### BRIEF
Whatever the records say, repeat them exactly as given.
(GIVEN DATA Opens)
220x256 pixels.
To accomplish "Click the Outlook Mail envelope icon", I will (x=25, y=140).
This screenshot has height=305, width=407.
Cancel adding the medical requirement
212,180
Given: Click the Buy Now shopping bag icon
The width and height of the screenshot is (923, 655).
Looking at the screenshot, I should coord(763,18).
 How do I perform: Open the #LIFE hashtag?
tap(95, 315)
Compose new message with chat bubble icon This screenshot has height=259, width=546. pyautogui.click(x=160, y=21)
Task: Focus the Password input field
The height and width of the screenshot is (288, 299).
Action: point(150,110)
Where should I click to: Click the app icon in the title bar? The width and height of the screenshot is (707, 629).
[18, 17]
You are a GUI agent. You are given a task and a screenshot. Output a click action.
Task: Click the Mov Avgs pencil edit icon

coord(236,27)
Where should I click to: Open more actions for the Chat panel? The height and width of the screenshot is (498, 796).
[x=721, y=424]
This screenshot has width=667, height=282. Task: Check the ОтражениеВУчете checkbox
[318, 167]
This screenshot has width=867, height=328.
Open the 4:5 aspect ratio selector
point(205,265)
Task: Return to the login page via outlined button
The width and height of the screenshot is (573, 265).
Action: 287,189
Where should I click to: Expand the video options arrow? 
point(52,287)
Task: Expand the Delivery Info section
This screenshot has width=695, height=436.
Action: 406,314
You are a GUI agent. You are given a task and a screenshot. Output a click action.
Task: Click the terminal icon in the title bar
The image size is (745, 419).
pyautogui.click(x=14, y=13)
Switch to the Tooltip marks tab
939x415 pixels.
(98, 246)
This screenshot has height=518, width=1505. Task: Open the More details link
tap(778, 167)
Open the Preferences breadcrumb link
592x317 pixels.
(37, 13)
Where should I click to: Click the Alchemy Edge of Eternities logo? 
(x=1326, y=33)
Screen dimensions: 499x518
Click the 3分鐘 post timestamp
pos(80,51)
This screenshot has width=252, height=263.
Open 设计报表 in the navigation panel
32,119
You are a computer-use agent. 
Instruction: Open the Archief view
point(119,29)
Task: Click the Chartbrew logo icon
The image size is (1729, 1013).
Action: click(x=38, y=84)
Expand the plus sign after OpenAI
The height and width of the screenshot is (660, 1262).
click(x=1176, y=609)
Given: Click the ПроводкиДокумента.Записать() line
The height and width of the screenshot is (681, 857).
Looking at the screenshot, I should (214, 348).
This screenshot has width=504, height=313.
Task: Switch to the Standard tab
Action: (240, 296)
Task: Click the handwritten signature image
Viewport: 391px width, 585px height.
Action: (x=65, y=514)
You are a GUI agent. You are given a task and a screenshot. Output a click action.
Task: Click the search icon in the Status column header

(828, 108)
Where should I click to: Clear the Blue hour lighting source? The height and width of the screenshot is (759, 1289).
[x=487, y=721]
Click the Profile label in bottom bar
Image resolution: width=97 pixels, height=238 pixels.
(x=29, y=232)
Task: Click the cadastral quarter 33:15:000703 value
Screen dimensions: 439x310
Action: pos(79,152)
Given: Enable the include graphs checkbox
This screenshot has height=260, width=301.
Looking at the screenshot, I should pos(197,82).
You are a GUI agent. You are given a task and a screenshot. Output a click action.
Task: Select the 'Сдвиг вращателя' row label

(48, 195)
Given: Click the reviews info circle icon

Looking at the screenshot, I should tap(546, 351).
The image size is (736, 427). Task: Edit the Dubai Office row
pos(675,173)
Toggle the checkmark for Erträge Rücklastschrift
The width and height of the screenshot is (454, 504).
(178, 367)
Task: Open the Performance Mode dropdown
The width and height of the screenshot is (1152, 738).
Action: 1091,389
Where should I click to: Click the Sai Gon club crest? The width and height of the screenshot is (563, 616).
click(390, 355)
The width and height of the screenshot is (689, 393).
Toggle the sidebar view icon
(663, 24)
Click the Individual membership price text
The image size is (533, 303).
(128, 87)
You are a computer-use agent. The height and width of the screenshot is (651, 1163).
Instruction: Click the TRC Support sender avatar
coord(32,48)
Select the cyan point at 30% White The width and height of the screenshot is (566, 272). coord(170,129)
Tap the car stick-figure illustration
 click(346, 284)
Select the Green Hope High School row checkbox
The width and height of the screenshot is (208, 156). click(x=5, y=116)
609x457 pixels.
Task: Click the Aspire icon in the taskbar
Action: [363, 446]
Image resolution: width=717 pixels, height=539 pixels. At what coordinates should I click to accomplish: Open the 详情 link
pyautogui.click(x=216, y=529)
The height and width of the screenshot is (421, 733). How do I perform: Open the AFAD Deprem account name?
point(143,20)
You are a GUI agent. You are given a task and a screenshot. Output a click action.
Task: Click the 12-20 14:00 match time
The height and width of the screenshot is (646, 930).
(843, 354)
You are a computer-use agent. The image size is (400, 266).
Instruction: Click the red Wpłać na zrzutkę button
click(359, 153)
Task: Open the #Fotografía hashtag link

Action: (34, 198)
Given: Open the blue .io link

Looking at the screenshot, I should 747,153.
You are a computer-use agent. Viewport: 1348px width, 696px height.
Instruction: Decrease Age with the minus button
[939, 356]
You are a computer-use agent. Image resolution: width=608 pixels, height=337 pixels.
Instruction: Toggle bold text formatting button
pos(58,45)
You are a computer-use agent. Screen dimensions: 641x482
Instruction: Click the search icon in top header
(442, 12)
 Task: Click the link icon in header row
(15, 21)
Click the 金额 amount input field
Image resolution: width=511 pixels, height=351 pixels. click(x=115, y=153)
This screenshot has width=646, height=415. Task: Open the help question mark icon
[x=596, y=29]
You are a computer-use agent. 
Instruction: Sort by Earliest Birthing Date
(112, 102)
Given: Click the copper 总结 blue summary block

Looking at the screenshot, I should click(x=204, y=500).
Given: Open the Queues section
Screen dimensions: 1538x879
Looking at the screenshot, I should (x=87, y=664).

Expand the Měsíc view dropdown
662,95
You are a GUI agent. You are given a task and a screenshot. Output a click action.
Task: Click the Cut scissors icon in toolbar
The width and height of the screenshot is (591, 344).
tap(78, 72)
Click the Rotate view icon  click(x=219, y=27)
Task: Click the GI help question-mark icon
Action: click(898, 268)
(GIVEN DATA Closes)
### YOUR RESPONSE
220x256 pixels.
To accomplish "Click the Outlook Mail envelope icon", I will (x=25, y=140).
This screenshot has height=305, width=407.
Cancel adding the medical requirement
212,180
Given: Click the Buy Now shopping bag icon
The width and height of the screenshot is (923, 655).
Looking at the screenshot, I should coord(763,18).
 How do I perform: Open the #LIFE hashtag?
tap(95, 315)
Compose new message with chat bubble icon This screenshot has height=259, width=546. pyautogui.click(x=160, y=21)
Task: Focus the Password input field
The height and width of the screenshot is (288, 299).
Action: point(150,110)
Where should I click to: Click the app icon in the title bar? The width and height of the screenshot is (707, 629).
[18, 17]
You are a GUI agent. You are given a task and a screenshot. Output a click action.
Task: Click the Mov Avgs pencil edit icon

coord(236,27)
Where should I click to: Open more actions for the Chat panel? The height and width of the screenshot is (498, 796).
[x=721, y=424]
This screenshot has width=667, height=282. Task: Check the ОтражениеВУчете checkbox
[318, 167]
This screenshot has width=867, height=328.
Open the 4:5 aspect ratio selector
point(205,265)
Task: Return to the login page via outlined button
The width and height of the screenshot is (573, 265).
Action: 287,189
Where should I click to: Expand the video options arrow? 
point(52,287)
Task: Expand the Delivery Info section
This screenshot has width=695, height=436.
Action: 406,314
You are a GUI agent. You are given a task and a screenshot. Output a click action.
Task: Click the terminal icon in the title bar
The image size is (745, 419).
pyautogui.click(x=14, y=13)
Switch to the Tooltip marks tab
939x415 pixels.
(98, 246)
This screenshot has height=518, width=1505. Task: Open the More details link
tap(778, 167)
Open the Preferences breadcrumb link
592x317 pixels.
(37, 13)
Where should I click to: Click the Alchemy Edge of Eternities logo? 
(x=1326, y=33)
Screen dimensions: 499x518
Click the 3分鐘 post timestamp
pos(80,51)
This screenshot has width=252, height=263.
Open 设计报表 in the navigation panel
32,119
You are a computer-use agent. 
Instruction: Open the Archief view
point(119,29)
Task: Click the Chartbrew logo icon
The image size is (1729, 1013).
Action: click(x=38, y=84)
Expand the plus sign after OpenAI
The height and width of the screenshot is (660, 1262).
click(x=1176, y=609)
Given: Click the ПроводкиДокумента.Записать() line
The height and width of the screenshot is (681, 857).
Looking at the screenshot, I should (214, 348).
This screenshot has width=504, height=313.
Task: Switch to the Standard tab
Action: (240, 296)
Task: Click the handwritten signature image
Viewport: 391px width, 585px height.
Action: (x=65, y=514)
You are a GUI agent. You are given a task and a screenshot. Output a click action.
Task: Click the search icon in the Status column header

(828, 108)
Where should I click to: Clear the Blue hour lighting source? The height and width of the screenshot is (759, 1289).
[x=487, y=721]
Click the Profile label in bottom bar
Image resolution: width=97 pixels, height=238 pixels.
(x=29, y=232)
Task: Click the cadastral quarter 33:15:000703 value
Screen dimensions: 439x310
Action: pos(79,152)
Given: Enable the include graphs checkbox
This screenshot has height=260, width=301.
Looking at the screenshot, I should pos(197,82).
You are a GUI agent. You are given a task and a screenshot. Output a click action.
Task: Select the 'Сдвиг вращателя' row label

(48, 195)
Given: Click the reviews info circle icon

Looking at the screenshot, I should tap(546, 351).
The image size is (736, 427). Task: Edit the Dubai Office row
pos(675,173)
Toggle the checkmark for Erträge Rücklastschrift
The width and height of the screenshot is (454, 504).
(178, 367)
Task: Open the Performance Mode dropdown
The width and height of the screenshot is (1152, 738).
Action: 1091,389
Where should I click to: Click the Sai Gon club crest? The width and height of the screenshot is (563, 616).
click(390, 355)
The width and height of the screenshot is (689, 393).
Toggle the sidebar view icon
(663, 24)
Click the Individual membership price text
The image size is (533, 303).
(128, 87)
You are a computer-use agent. The height and width of the screenshot is (651, 1163).
Instruction: Click the TRC Support sender avatar
coord(32,48)
Select the cyan point at 30% White The width and height of the screenshot is (566, 272). coord(170,129)
Tap the car stick-figure illustration
 click(346, 284)
Select the Green Hope High School row checkbox
The width and height of the screenshot is (208, 156). click(x=5, y=116)
609x457 pixels.
Task: Click the Aspire icon in the taskbar
Action: [363, 446]
Image resolution: width=717 pixels, height=539 pixels. At what coordinates should I click to accomplish: Open the 详情 link
pyautogui.click(x=216, y=529)
The height and width of the screenshot is (421, 733). How do I perform: Open the AFAD Deprem account name?
point(143,20)
You are a GUI agent. You are given a task and a screenshot. Output a click action.
Task: Click the 12-20 14:00 match time
The height and width of the screenshot is (646, 930).
(843, 354)
You are a computer-use agent. The image size is (400, 266).
Instruction: Click the red Wpłać na zrzutkę button
click(359, 153)
Task: Open the #Fotografía hashtag link

Action: (34, 198)
Given: Open the blue .io link

Looking at the screenshot, I should 747,153.
You are a computer-use agent. Viewport: 1348px width, 696px height.
Instruction: Decrease Age with the minus button
[939, 356]
You are a computer-use agent. Image resolution: width=608 pixels, height=337 pixels.
Instruction: Toggle bold text formatting button
pos(58,45)
You are a computer-use agent. Screen dimensions: 641x482
Instruction: Click the search icon in top header
(442, 12)
 Task: Click the link icon in header row
(15, 21)
Click the 金额 amount input field
Image resolution: width=511 pixels, height=351 pixels. click(x=115, y=153)
This screenshot has width=646, height=415. Task: Open the help question mark icon
[x=596, y=29]
You are a computer-use agent. 
Instruction: Sort by Earliest Birthing Date
(112, 102)
Given: Click the copper 总结 blue summary block

Looking at the screenshot, I should click(x=204, y=500).
Given: Open the Queues section
Screen dimensions: 1538x879
Looking at the screenshot, I should (x=87, y=664).

Expand the Měsíc view dropdown
662,95
You are a GUI agent. You are given a task and a screenshot. Output a click action.
Task: Click the Cut scissors icon in toolbar
The width and height of the screenshot is (591, 344).
tap(78, 72)
Click the Rotate view icon  click(x=219, y=27)
Task: Click the GI help question-mark icon
Action: click(898, 268)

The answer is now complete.